Soldos miseráveis e eis a Polícia Militar de Pernambuco cruzando os braços, em movimento grevista, forçando a presença de tropas do Exército e da Aeronáutica nas ruas, estimulando a deflagração, embora mais fraca, de movimento similar no Paraná, pelo fechamento de unidades de Polícia Civil. Tudo, coincidentemente, à véspera do segundo turno das eleições municipais, que acontecem neste domingo.
No Recife, deprimentes espetáculos: policiais versus policiais, com tiros inclusive, confrontos entre irmãos da mesma farda. Em Curitiba, entidade sindical falou em ‘‘falência’’ institucional. A tudo isso, a população assistiu perplexa. A questão, nesta coluna, será analisada do ponto de vista da sociedade como um todo, e não da corporação policial específica.
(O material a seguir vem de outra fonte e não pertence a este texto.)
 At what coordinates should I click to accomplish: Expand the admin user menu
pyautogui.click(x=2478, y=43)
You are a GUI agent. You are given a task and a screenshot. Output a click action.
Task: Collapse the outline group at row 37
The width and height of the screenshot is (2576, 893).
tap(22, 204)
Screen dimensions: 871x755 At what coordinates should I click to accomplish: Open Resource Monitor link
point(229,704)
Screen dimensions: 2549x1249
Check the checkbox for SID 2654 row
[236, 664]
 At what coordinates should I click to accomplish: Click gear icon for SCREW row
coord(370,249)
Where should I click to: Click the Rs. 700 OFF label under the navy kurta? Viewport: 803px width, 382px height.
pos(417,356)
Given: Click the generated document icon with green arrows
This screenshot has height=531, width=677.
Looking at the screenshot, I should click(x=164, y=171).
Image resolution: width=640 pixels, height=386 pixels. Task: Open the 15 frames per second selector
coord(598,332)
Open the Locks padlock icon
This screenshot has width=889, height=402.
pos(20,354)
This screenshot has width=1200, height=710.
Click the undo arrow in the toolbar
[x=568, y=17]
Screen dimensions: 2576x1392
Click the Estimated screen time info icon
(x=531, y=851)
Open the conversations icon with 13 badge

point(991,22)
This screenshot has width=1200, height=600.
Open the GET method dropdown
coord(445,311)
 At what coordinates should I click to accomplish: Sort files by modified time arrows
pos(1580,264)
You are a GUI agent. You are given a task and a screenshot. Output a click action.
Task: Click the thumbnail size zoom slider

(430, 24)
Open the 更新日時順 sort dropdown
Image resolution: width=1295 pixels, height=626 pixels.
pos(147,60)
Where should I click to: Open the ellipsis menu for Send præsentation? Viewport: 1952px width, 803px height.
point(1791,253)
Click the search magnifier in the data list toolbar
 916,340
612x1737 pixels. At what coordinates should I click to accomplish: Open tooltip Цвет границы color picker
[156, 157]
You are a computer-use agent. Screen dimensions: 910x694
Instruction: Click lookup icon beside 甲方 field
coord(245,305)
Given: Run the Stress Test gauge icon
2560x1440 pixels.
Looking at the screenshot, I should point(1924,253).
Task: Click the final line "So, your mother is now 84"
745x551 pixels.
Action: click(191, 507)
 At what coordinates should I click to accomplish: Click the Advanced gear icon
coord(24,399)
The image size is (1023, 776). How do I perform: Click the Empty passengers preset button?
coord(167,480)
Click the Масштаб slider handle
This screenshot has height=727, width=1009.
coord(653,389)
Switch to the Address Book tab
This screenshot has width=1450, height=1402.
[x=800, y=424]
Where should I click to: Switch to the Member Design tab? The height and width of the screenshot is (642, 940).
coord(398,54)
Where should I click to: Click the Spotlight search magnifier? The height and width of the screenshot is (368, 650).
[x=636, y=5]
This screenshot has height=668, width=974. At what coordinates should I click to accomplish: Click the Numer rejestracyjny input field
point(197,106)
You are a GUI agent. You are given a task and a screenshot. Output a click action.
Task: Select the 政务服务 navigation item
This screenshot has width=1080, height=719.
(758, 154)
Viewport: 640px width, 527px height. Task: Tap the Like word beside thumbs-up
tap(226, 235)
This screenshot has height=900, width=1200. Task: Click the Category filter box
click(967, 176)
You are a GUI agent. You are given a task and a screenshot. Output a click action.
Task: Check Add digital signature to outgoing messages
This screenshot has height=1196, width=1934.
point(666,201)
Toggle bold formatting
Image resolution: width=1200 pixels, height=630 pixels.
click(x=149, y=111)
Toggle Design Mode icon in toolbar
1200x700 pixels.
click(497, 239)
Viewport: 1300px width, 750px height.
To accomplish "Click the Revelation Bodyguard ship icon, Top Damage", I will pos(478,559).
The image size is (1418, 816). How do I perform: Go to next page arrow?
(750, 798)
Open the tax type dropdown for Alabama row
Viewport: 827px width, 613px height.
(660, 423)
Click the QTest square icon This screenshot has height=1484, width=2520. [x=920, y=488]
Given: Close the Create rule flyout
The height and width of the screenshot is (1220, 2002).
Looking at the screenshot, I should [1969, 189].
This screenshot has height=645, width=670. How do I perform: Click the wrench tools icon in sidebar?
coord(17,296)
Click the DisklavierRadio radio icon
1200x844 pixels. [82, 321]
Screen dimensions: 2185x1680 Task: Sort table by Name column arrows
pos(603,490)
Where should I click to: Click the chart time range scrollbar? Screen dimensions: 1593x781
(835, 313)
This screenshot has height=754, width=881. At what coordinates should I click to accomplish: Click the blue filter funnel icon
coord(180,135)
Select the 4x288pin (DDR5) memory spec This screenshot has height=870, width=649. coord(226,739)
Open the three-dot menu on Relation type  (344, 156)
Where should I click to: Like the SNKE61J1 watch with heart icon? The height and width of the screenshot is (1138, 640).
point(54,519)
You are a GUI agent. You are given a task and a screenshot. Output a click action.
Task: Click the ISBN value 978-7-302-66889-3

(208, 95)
Ora, não se vive sem polícia. Pode ser engraçado cantar ‘‘chame o ladrão’’, mas na hora ‘‘H’’, ninguém vai telefonar para o presídio em busca de socorro. Demagogias e piadas à parte, o palavrório constitucional diz, no caput do artigo 144, que a segurança pública é dever do Estado, direito e responsabilidade de todos, sendo exercida para a preservação da ordem pública e da incolumidade das pessoas e do patrimônio. A Carta Magna está dizendo que nós, cidadãos, temos o direito de não ver qualquer tipo de confusão ser perpetuada e sofrer agressões físicas ou contra aquilo que, com o suor do rosto, conseguimos conquistar. E mais: segurança pública é serviço considerado essencial e, por isso mesmo, não pode parar.
Os policiais ganham mal? Ganham. Merecem aumento de salário? Merecem. Não estamos aqui falando de bandas podres, truculentos, corruptos. Nossa referência é o honesto, cumpridor dos seus deveres. Esse tipo deve ser cada vez maioria, porque se for minoria, sua instituição se torna indefensável. Mas como esse policial de verdade se valoriza aos olhos da população? Prestando bons serviços e não se esquecendo, jamais, que o verdadeiro patrão da polícia é o povo. É ele que paga o salário através de tributos compulsórios, daí a contrapartida prevista em texto constitucional.
Imagine o policial grevista chegando a um hospital e o encontrando fechado. Ou levando o filho à escola e deparando-se com os portões trancados. Certamente, não iria gostar.
Chegamos ao ponto central: nesses tempos de poucas dracmas e muitos dinares, o dinheiro de Judas, quem é o grande prejudicado na greve pernambucana e na similar paranaense? O povo. Exclusivamente o povo. Ou seja: os policiais dizem que estão contra o Governo. Mas sua vítima é o povo. O único e grande atingido.
Greve implica em riscos para se atingir conquistas. Greve não é uma festa, não é um baile. Grevista de arma na cintura e, pior, dando tiros... não fica nada bem. fica péssimo. A era de resolver no grito e na pedrada é das cavernas. A tiros, também. O êxito de uma greve depende muito de sensibilizar a população, ter a sociedade a seu favor, empunhando por tabela a sua causa, a sua bandeira. Como se sente o povo em Pernambuco sem segurança para nada, a ponto do Judiciário cancelar expediente forense e soldadinhos de chumbo das Forças Armadas desfilarem pelas ruas, empunhando fuzis, numa prevenção tecnicamente inútil poque guerra é guerra e policiamento é policiamento?
Tiremos, pois, esse clima de festa que envolve as greves nas corporações policiais. É bem verdade que alguns setores da Polícia Civil precisariam publicar anúncios para informar de suas greves, senão a população não iria perceber. Policiamento é preventivo e ostensivo, tem formato judiciário, deve completar-se e alimentar um sistema amplo de repressão ao crime.
Moral da história: a Polícia ainda não percebeu que seu melhor advogado é o povo. Trate-o bem, faça de tudo para servi-lo da melhor maneira possível e prepare-se para colher os dividendos. A sociedade quer valorizar a Polícia prestadora de bons serviços. A sociedade se irrita e não aceita maus policiais e aqueles que não fazem polícia, na acepção da palavra, preferindo uniformes de líderes sindicais que não conhecem o dia-a-dia (estafante, reconheçamos) da atividade do profissional em defesa da população. Greves que ferem quem se deveria servir e proteger não alcançam objetivos. Deixam feridas, marcas, cicatrizes. Greves possuem preços e custos. Resultados? É hora de avaliar, com inteligência e bom senso. Mas sempre a favor do povo.